The genus and its type species (Sphacelaria reticulata) were briefly described by Hans Christian Lyngbye in Florae Danicae in 1818. At the time of publication, such brief descriptions were considered to be valid by virtue of descriptio generico-specifica; Lyngbye immediately added nine more species to the genus in 1819. Recent studies, however have revealed that this genus is polyphyletic, with the type species forming a separate clade with from the rest of the genus—in addition, it was also observed that S. reticulata does not exhibit the key morphological characteristics of the genus. Thus, it has been proposed to change the type species into S. cirrosa, one of the most widespread species, to conserve the genus name. Dr. Willem F. Prud’homme van Reine (1941–2020) was the foremost expert on Sphacelaria taxonomy and has contributed to the clarification and naming of the 37 confirmed species.

== Morphology ==
Sphacelaria is mainly characterized by the blackening of their cell walls when treated with bleach, polystichous (parenchymatous) filamentous thallus, hemiblastic branching (i.e. laterals arise from the secondary), and leptocaulus growth (i.e. uniform size of filaments, such as their mature segments have almost the same diameter as their apical ones); moreover majority of the species also have specialized branchlets for vegetative reproduction called propagules. Delineation of Sphacelaria species have been traditionally based on morphological differences, especially the variation among the propagule shape, cell dimensions, and cell arrangement of the propagules. In terms of cellular ultrastructure, Sphacelaria cells contain discoid chloroplasts and do not have pyrenoids.

== Distribution ==
Sphacelaria is a cosmopolitan genus with a majority of the species found in temperate regions but representatives also thrive in the tropics up to the arctic and antarctic areas. Species from this genus are mainly marine, however, freshwater species have been found in USA (S. lacustris) and China (S. fluviatilis).

== Ecology ==
Sphacelaria species are epiphytic and/or epilithic in nature, they form filamentous tufts or mats on the surfaces they have reclaimed and are normally found on the intertidal to shallow subtidal.

== Life history ==
Members of this genus exhibit isomorphic (i.e., the gametophyte (N) and sporophyte (2N) stage are morphologically similar) and diplohaplontic [i.e., both gametophyte (N) and sporophyte (2N) generations are free-living and equally distinct bodies but only differ in chromosome number and strategy] life cycle with isogamy (i.e., gametes with the same size and form) or anisogamy (i.e., gametes with different size and form). Culture studies have revealed that the reproductive strategy of Sphacelaria species are mainly dictated by the temperature, wherein propagule formation is favored during warmer seasons while sexual reproduction (i.e., formation of plurilocular and unilocular gametangia /zoidangia) occur when temperatures drop; in addition, daylength exposure is believed to contribute to the production of propagules and consequent inhibition of gametogenesis.
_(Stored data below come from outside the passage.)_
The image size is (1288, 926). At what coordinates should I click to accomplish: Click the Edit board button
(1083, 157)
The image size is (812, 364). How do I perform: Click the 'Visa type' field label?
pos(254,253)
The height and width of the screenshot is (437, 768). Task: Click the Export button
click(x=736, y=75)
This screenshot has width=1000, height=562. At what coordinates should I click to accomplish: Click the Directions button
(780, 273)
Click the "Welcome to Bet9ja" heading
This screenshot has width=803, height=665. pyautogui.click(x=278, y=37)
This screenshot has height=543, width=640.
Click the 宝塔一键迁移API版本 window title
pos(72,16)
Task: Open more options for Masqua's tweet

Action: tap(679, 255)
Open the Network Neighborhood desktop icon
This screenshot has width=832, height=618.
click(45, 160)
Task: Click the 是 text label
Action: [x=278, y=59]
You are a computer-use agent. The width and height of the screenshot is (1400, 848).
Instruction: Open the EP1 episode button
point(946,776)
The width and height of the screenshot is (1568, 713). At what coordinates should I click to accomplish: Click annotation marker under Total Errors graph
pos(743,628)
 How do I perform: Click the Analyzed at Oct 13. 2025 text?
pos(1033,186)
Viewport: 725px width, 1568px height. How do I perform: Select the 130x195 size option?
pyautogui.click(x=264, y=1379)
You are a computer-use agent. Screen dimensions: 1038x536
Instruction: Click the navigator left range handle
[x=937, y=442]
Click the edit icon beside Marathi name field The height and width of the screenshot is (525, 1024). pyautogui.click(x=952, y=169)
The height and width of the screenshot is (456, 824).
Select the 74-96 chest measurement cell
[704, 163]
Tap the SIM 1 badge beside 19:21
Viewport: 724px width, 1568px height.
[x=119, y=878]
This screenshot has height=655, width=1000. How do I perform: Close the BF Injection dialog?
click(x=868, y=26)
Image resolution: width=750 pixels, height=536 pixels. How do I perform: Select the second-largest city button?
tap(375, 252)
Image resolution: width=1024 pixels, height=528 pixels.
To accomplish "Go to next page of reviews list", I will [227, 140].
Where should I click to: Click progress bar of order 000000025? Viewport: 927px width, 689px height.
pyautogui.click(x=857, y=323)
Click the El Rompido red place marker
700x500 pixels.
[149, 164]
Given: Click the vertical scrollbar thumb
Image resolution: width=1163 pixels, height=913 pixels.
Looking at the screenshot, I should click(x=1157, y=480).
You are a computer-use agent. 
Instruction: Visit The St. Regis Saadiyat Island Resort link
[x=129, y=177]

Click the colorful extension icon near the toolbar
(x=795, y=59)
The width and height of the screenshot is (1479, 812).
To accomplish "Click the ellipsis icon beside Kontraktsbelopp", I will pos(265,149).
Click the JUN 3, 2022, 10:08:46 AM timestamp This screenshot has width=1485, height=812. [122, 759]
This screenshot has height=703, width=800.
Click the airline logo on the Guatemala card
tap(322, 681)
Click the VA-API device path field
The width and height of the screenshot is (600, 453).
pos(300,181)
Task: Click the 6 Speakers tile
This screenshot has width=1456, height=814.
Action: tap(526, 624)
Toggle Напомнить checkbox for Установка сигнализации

== Exploitation, harvesting and cultivation ==
This genus is neither commercially nor traditionally cultivated and harvested.

== Chemical composition and natural products chemistry ==
Sphacelaria has been known to contain several natural products such as carotene, chlorophyll a, and fucoxanthin (the pigment responsible for the brown color of phaeophycean seaweeds). Furthermore, they also contain sulfated polysaccharides in the form of xylogalactofucan and alginic acid which have shown to have antiviral properties against the herpes simplex virus type 1 (HSV-1).

== Utilization and management ==
This genus has been used for plant morphogenesis studies, environmental stressors research, and much of the industry interest on Sphacelaria revolves around its easy protoplast production which has implications in cellular studies involving expression profiling, RNA sequencing, and transcriptomics.